Вначале Ирин, а потом и все остальные вспомнили о горящем обсидиане и остановили взгляды на нем. Внутренний огонь все так же тлел внутри черного стекла, но уже не мерцал, как должен мерцать на груди у живого человека. Камень словно затаился. Выжидал…
Жуткая догадка зародилась у каждого…
— Что ты говорил про камень, Ирин? — осторожно спросил Милиан. — Тогда, в «Приюте у Озера»…

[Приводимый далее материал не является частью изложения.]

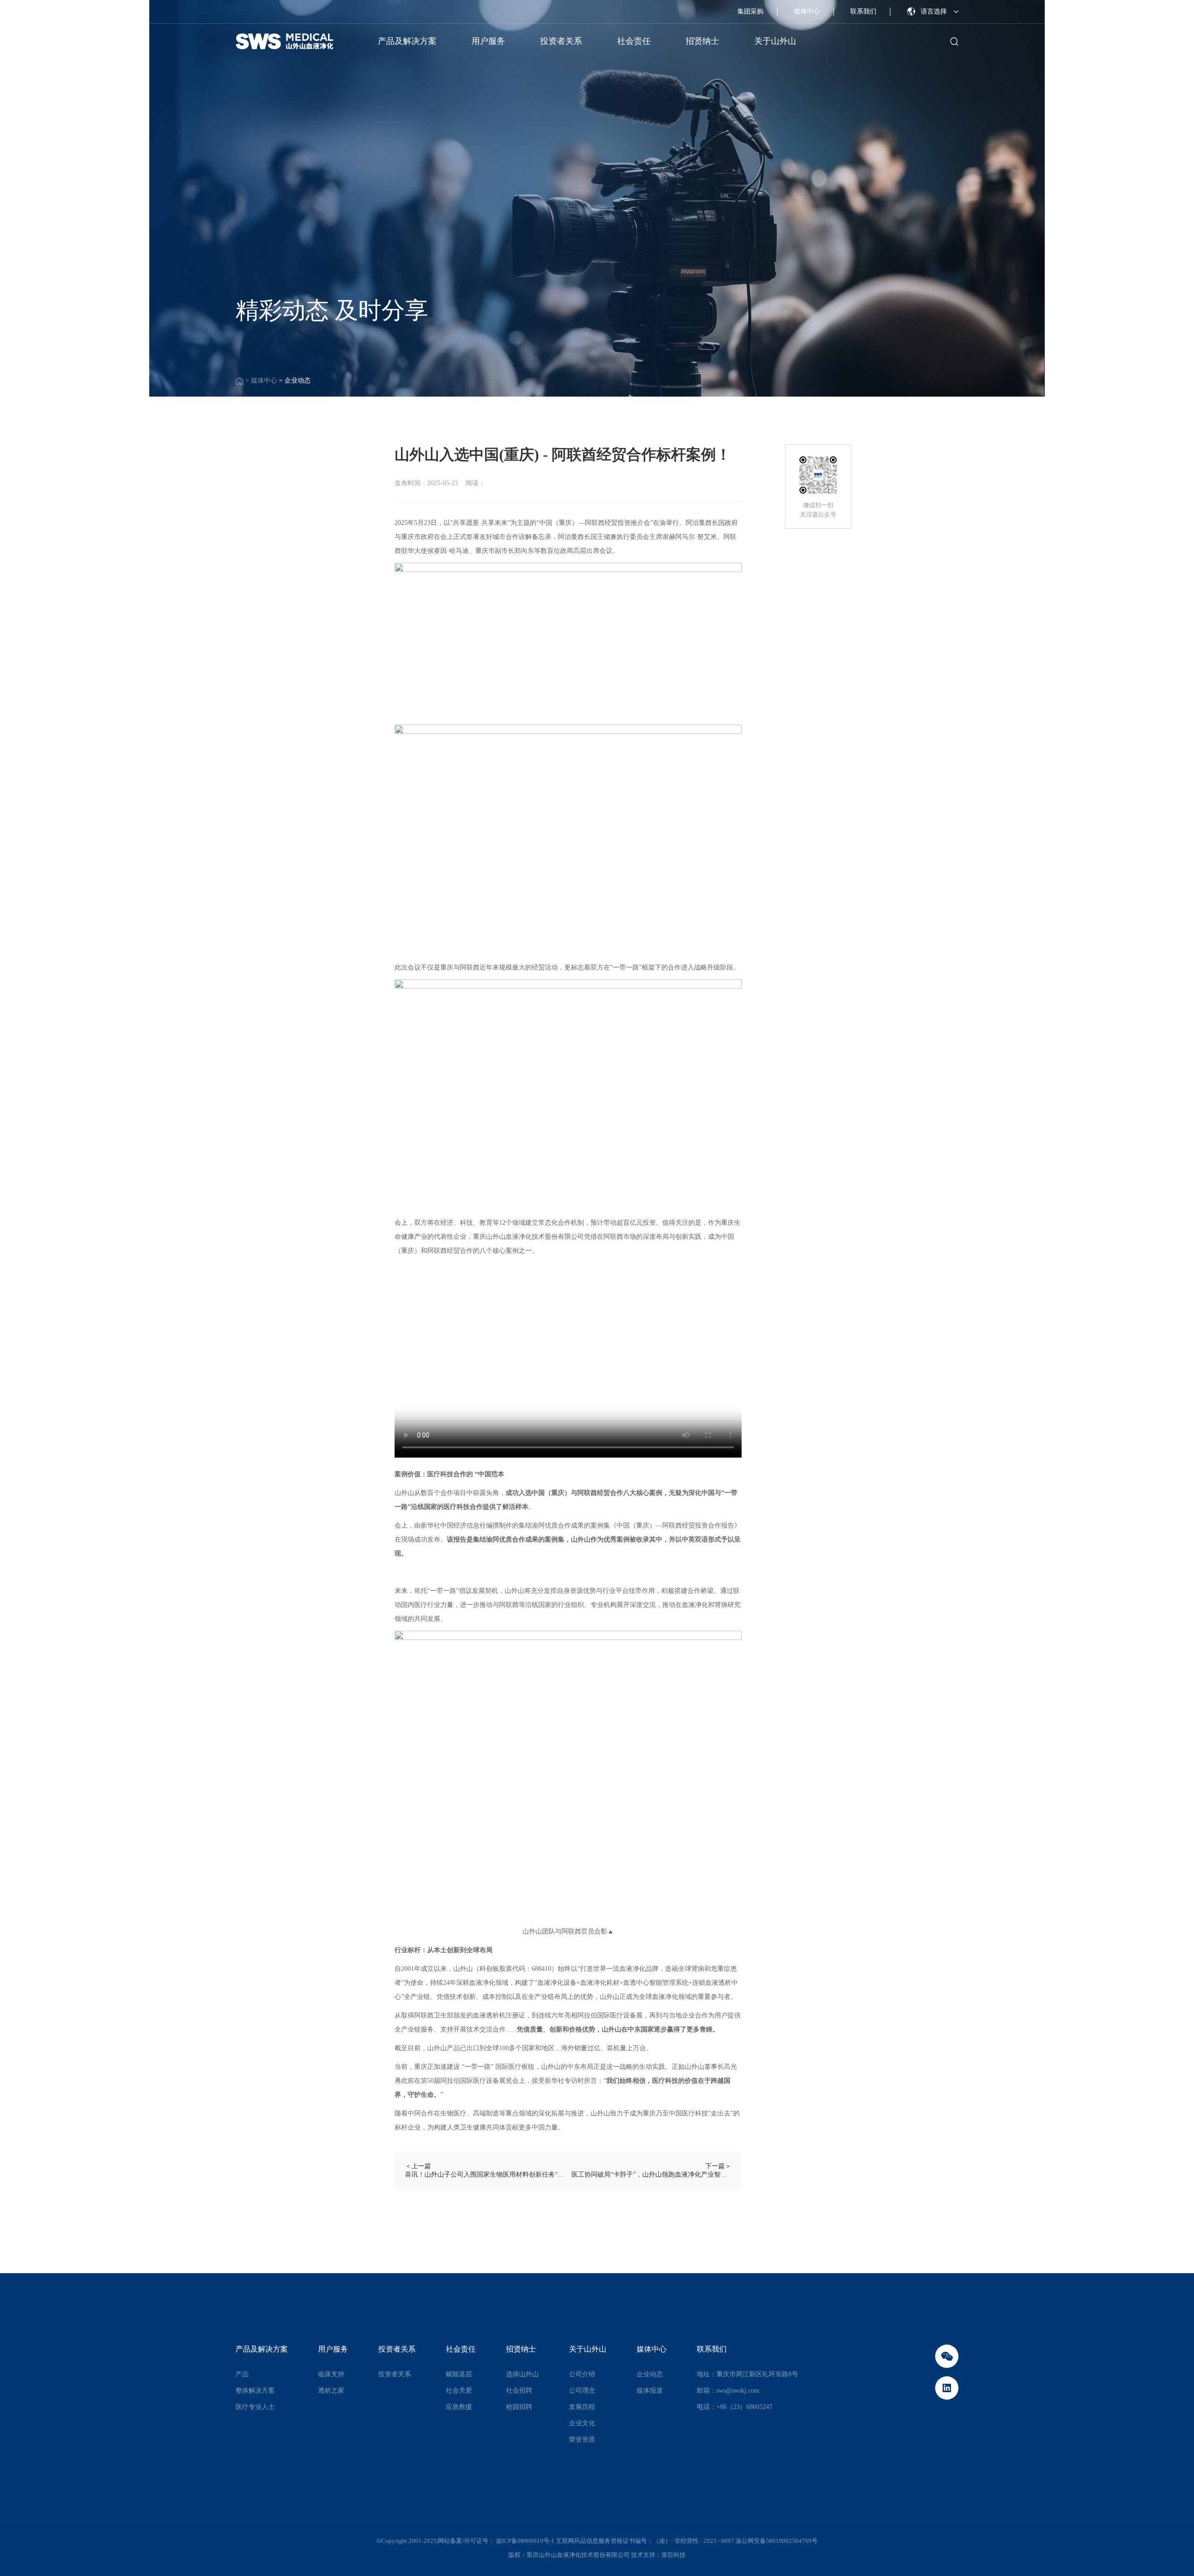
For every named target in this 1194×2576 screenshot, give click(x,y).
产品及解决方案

— Только то, что слышал, — бесстрастно ответил тот. — Что он сам выбирает, кто его достоин.
— Может он убить? — Милиан подвел разговор к главному.
Ирин внимательно посмотрел ему в глаза, словно пытаясь увидеть, какие же чувства шевелятся у Ворона под пеленой тумана равнодушия.
— Лайнувер нес его первым. И погиб так нелепо и неожиданно… — продолжил Бала. — Теперь Джуэл, который по всем признакам должен был выжить…
— Харуспексы не убивают, — отрезал Ирин решительно. — Не забивайте голову всякой ерундой. Собирайтесь. Я теперь веду отряд, и мы будем у этого проклятого моря!
Последние слова он произнес мрачно и торжественно и забрал у мертвого горящий обсидиан. Оказавшись на груди Ирина, око войны вновь начало зловеще мерцать. Фатум не ощутил ничего необычного, и это несколько разочаровало его. Тем не менее, он чувствовал себя избранником и был очень горд собой. Горд не меньше, чем если бы победил Джуэла Хака в честном бою.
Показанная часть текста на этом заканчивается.